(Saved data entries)

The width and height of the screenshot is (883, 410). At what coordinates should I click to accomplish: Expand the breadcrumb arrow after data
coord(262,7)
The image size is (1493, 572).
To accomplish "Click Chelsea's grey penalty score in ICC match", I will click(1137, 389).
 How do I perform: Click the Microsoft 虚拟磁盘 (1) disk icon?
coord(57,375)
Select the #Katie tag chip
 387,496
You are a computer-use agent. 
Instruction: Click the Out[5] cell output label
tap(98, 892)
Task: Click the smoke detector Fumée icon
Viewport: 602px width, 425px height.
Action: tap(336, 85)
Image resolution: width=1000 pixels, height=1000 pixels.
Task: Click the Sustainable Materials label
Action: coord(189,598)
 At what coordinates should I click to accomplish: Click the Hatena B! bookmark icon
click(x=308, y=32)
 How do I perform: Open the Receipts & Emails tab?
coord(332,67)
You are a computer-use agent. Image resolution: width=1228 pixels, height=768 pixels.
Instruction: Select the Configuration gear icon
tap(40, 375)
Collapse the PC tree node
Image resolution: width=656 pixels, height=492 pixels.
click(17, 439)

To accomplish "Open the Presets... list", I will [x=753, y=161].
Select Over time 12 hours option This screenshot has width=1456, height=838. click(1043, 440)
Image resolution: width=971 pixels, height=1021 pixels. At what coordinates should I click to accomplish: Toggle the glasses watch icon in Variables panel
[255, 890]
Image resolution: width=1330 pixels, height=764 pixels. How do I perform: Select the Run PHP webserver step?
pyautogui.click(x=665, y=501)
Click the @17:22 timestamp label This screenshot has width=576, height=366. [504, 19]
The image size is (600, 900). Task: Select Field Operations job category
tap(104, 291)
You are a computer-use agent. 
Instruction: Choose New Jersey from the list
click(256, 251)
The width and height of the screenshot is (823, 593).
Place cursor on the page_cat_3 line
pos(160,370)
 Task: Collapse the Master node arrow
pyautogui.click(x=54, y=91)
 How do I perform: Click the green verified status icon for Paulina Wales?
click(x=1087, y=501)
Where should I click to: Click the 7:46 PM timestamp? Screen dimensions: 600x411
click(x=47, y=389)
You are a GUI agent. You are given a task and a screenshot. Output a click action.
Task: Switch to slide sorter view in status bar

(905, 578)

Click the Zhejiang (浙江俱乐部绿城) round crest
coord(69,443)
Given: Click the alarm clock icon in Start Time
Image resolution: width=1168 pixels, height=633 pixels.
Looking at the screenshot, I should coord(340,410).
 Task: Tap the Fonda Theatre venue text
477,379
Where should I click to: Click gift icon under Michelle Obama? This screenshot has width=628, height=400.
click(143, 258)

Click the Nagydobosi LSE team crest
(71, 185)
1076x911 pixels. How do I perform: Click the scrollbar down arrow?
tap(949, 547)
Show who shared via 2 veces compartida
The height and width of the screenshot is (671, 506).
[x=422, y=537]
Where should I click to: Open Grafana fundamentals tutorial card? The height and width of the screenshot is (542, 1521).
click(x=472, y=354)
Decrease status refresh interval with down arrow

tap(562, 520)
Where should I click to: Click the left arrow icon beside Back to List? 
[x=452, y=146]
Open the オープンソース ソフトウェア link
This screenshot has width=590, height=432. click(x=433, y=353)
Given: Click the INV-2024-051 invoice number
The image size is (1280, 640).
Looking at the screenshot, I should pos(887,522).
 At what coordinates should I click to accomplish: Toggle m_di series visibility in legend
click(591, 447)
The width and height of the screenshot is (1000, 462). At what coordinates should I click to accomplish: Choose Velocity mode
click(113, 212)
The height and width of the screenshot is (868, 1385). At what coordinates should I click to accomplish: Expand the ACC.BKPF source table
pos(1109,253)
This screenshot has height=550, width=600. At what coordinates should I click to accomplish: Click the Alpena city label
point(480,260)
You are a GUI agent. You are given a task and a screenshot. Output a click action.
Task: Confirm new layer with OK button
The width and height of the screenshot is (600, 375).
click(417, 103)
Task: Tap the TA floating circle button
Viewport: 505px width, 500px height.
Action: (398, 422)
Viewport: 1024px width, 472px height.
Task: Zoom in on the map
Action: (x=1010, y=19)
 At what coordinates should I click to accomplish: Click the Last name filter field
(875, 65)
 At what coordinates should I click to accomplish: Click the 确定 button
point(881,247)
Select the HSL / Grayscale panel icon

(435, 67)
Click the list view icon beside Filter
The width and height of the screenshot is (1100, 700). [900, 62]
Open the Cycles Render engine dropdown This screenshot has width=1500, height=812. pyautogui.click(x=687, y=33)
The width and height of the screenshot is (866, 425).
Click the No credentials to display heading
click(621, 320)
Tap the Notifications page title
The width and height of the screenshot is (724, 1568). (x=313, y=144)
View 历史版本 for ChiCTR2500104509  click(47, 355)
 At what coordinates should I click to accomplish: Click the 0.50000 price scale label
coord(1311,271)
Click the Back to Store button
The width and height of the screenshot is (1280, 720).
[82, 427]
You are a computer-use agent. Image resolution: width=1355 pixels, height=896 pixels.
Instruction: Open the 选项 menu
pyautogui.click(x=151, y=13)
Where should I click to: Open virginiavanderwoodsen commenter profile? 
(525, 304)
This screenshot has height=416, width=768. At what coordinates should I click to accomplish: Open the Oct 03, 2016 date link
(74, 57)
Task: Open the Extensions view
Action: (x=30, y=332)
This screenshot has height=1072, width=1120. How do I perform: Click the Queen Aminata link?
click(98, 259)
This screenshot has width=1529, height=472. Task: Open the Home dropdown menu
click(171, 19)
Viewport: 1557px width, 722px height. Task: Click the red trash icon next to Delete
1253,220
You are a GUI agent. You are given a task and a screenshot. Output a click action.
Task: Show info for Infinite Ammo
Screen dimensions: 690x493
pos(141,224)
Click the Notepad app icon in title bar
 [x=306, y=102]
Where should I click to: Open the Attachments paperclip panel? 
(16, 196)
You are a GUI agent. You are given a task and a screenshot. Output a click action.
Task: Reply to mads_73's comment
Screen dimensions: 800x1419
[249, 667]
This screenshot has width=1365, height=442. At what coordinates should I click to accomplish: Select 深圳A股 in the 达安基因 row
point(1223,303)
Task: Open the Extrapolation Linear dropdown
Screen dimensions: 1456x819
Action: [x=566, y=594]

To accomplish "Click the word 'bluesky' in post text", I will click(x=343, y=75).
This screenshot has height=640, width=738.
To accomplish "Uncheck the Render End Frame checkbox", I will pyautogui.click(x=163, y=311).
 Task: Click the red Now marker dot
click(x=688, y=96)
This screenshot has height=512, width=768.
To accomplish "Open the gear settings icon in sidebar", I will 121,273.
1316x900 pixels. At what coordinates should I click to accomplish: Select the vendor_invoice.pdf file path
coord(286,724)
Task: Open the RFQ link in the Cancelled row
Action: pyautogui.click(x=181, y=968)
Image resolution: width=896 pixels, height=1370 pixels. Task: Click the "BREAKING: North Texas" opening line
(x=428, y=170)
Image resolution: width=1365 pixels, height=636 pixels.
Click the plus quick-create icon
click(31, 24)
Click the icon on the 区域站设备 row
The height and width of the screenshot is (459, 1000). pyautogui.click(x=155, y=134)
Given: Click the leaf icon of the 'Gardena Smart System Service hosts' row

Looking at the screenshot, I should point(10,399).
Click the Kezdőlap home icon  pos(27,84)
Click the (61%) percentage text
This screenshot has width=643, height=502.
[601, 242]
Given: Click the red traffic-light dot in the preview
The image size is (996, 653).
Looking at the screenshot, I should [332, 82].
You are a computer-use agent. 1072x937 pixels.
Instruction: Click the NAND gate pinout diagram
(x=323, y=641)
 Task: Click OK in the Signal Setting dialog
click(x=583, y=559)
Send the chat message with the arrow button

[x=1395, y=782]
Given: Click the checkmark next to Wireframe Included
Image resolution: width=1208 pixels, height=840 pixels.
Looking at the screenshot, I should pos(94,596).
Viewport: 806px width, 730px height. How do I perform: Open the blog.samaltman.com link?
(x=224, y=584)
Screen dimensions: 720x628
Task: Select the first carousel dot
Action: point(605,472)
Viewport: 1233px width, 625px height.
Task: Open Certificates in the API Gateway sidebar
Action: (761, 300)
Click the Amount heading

§ WHAT YOU WILL DO: Go through the entries above and count the lines containing the word "Render"; give only that count.

§ ANSWER SECTION: 2